Problem description: Would you give all of the records again, exactly as they read?

###

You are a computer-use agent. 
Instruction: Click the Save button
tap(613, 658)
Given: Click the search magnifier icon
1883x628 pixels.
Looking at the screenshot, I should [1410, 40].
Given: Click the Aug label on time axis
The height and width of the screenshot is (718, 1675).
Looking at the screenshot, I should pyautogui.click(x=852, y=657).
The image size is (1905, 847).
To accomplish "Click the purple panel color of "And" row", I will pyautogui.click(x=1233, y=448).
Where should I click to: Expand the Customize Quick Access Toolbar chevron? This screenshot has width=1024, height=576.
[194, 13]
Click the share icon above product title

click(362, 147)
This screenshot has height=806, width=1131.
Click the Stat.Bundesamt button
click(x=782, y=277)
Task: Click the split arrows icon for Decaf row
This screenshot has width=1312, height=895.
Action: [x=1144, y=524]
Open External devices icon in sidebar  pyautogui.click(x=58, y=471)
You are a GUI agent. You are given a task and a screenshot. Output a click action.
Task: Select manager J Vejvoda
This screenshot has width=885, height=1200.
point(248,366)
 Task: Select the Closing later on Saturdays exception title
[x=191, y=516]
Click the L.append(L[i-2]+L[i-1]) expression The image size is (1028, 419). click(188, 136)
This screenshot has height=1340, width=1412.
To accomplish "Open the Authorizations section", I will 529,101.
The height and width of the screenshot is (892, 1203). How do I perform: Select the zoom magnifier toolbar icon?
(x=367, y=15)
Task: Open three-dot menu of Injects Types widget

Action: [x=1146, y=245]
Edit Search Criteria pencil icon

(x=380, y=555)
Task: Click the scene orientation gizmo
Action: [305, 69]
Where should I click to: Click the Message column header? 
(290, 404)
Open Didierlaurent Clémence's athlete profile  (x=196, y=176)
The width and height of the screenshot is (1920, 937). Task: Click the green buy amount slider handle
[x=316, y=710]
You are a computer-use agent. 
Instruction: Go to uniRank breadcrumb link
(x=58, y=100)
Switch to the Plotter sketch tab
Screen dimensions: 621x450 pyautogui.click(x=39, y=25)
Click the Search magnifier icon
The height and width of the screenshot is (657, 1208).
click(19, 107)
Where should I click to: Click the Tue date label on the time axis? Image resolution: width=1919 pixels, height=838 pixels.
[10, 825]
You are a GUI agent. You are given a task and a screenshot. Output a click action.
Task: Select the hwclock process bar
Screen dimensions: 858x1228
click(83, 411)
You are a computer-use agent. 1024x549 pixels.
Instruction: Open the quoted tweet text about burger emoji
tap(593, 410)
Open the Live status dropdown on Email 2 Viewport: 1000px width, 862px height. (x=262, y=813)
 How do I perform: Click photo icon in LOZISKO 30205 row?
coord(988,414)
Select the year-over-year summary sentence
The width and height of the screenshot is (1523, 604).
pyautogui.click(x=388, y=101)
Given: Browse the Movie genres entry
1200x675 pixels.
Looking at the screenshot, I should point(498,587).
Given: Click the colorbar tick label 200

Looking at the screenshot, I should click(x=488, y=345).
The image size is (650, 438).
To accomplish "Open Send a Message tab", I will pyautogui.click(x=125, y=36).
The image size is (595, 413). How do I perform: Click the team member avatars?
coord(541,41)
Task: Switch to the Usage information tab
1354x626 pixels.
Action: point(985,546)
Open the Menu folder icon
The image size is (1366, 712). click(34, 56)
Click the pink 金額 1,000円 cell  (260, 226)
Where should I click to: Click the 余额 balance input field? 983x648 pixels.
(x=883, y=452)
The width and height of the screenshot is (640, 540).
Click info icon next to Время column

###

Answer space:
You are a computer-use agent. 
Instruction: Click the Save button
tap(613, 658)
Given: Click the search magnifier icon
1883x628 pixels.
Looking at the screenshot, I should [1410, 40].
Given: Click the Aug label on time axis
The height and width of the screenshot is (718, 1675).
Looking at the screenshot, I should pyautogui.click(x=852, y=657).
The image size is (1905, 847).
To accomplish "Click the purple panel color of "And" row", I will pyautogui.click(x=1233, y=448).
Where should I click to: Expand the Customize Quick Access Toolbar chevron? This screenshot has width=1024, height=576.
[194, 13]
Click the share icon above product title

click(362, 147)
This screenshot has height=806, width=1131.
Click the Stat.Bundesamt button
click(x=782, y=277)
Task: Click the split arrows icon for Decaf row
This screenshot has width=1312, height=895.
Action: [x=1144, y=524]
Open External devices icon in sidebar  pyautogui.click(x=58, y=471)
You are a GUI agent. You are given a task and a screenshot. Output a click action.
Task: Select manager J Vejvoda
This screenshot has width=885, height=1200.
point(248,366)
 Task: Select the Closing later on Saturdays exception title
[x=191, y=516]
Click the L.append(L[i-2]+L[i-1]) expression The image size is (1028, 419). click(188, 136)
This screenshot has height=1340, width=1412.
To accomplish "Open the Authorizations section", I will 529,101.
The height and width of the screenshot is (892, 1203). How do I perform: Select the zoom magnifier toolbar icon?
(x=367, y=15)
Task: Open three-dot menu of Injects Types widget

Action: [x=1146, y=245]
Edit Search Criteria pencil icon

(x=380, y=555)
Task: Click the scene orientation gizmo
Action: [305, 69]
Where should I click to: Click the Message column header? 
(290, 404)
Open Didierlaurent Clémence's athlete profile  (x=196, y=176)
The width and height of the screenshot is (1920, 937). Task: Click the green buy amount slider handle
[x=316, y=710]
You are a computer-use agent. 
Instruction: Go to uniRank breadcrumb link
(x=58, y=100)
Switch to the Plotter sketch tab
Screen dimensions: 621x450 pyautogui.click(x=39, y=25)
Click the Search magnifier icon
The height and width of the screenshot is (657, 1208).
click(19, 107)
Where should I click to: Click the Tue date label on the time axis? Image resolution: width=1919 pixels, height=838 pixels.
[10, 825]
You are a GUI agent. You are given a task and a screenshot. Output a click action.
Task: Select the hwclock process bar
Screen dimensions: 858x1228
click(83, 411)
You are a computer-use agent. 1024x549 pixels.
Instruction: Open the quoted tweet text about burger emoji
tap(593, 410)
Open the Live status dropdown on Email 2 Viewport: 1000px width, 862px height. (x=262, y=813)
 How do I perform: Click photo icon in LOZISKO 30205 row?
coord(988,414)
Select the year-over-year summary sentence
The width and height of the screenshot is (1523, 604).
pyautogui.click(x=388, y=101)
Given: Browse the Movie genres entry
1200x675 pixels.
Looking at the screenshot, I should point(498,587).
Given: Click the colorbar tick label 200

Looking at the screenshot, I should click(x=488, y=345).
The image size is (650, 438).
To accomplish "Open Send a Message tab", I will pyautogui.click(x=125, y=36).
The image size is (595, 413). How do I perform: Click the team member avatars?
coord(541,41)
Task: Switch to the Usage information tab
1354x626 pixels.
Action: point(985,546)
Open the Menu folder icon
The image size is (1366, 712). click(34, 56)
Click the pink 金額 1,000円 cell  (260, 226)
Where should I click to: Click the 余额 balance input field? 983x648 pixels.
(x=883, y=452)
The width and height of the screenshot is (640, 540).
Click info icon next to Время column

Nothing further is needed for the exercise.